In einer Umfrage des Belsat TV (der Sender ist die einzige belarussische Alternative zum staatlichen Fernsehen) in Kasan, der Hauptstadt der Republik Tatarstan, antworten auf die Frage: "Glauben Sie, dass die militärische Sonderoperation in der Ukraine weitergeführt werden soll, weil ihre Ziele noch nicht erreicht sind?" elf von 14 Personen überzeugt-bejahend. Es sind exakt genommen 21,5 Prozent, die sich dagegen oder eher dagegen aussprechen. Nicht repräsentativ? Vielleicht, wenn man nicht die weit aussagekräftigeren Daten des analytischen nicht gerade regimekonformen Lewada-Zentrums hätte. Demnach sind es 53 Prozent der Antwortenden, die die "militärische Sonderoperation" "unbedingt unterstützen" und 28 Prozent, die "eher unterstützen". Wer immer noch an die Mär vom "schlechten Zaren" und "gutem Volk" glaubt, sollte mal einen Streifzug durch das russische Internet machen. Die wenigen Menschen, die tatsächlich regierungskritisch sind, kann man nur bemitleiden. Pech gehabt. Geisel des Systems. Und ja, ich will auf die kollektive Verantwortung hinaus, für Russen wohl ein Fremdwort.

So grausam die Verbrechen der Russen in der Ukraine auch sind - ich erwische mich dabei, dass mir vieles davon schmerzhaft bekannt erscheint: aus der Literatur. Wenn ich Fotos, Videos und Beschreibungen von Zeuginnen und Zeugen sehe und höre, kommt es mir manchmal vor, als wären es Szenen aus Werken wie "Baturyn" (1927) von Bohdan Lepkyj, "Die Horde" (1992) von Roman Iwanytschuk, "Der Garten von Getsemani" (1950) oder "Tigerfänger" (1944) von Iwan Bahrjanyj - um nur einige von vielen zu nennen, in denen es um die brutale Ausrottung der Ukrainerinnen und Ukrainer seit dem 18. Jahrhundert geht. Letzteres erschien 1962 auf Deutsch unter dem Titel "Das Gesetz der Taiga".
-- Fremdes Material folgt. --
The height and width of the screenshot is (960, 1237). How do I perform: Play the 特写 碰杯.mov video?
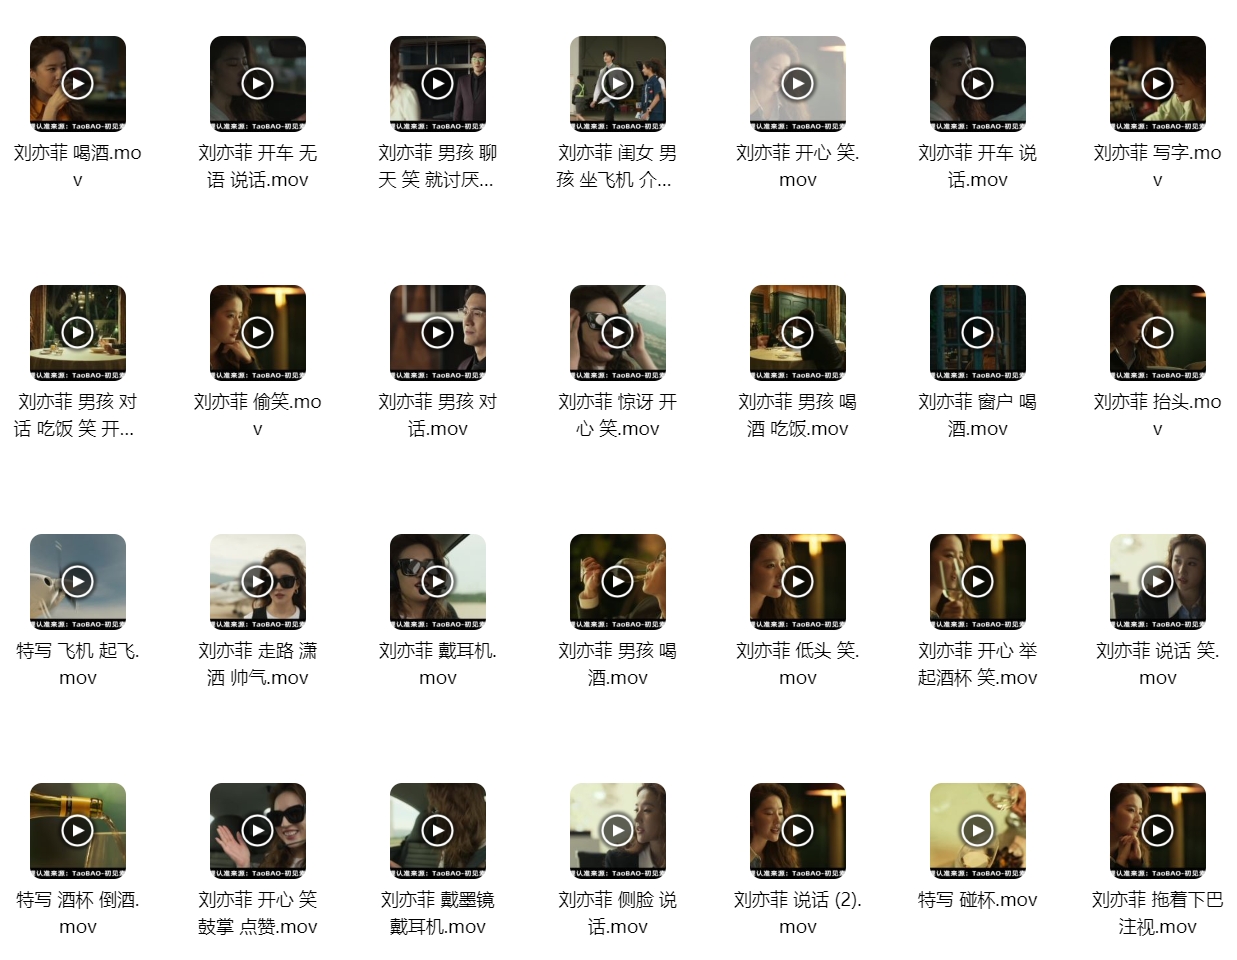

Die Romane von Bahrjanyj, 1902 in Kusemyn geboren, sind autobiografisch geprägt und erzählen von seinen Erfahrungen als Häftling in der NKWD-Untersuchungshaft, in der Lagerhaft und auf der Flucht aus Sibirien. Als Ukrainer hatte er im Westen, wo er seit 1945 lebte, keine Lobby wie etwa Alexander Solschenizyn - obwohl sein Werk nicht minder einen Nobelpreis verdient hätte als das des russischen Exilautors. Allerdings findet sich in der Angabe zu der Publikation auf der deutschen Webseite des Arbeitskreises Jugendliteratur heute noch der Hinweis "Originalsprache: Russisch". So viel zum differenzierten Umgang mit den ostslawischen Literaturen.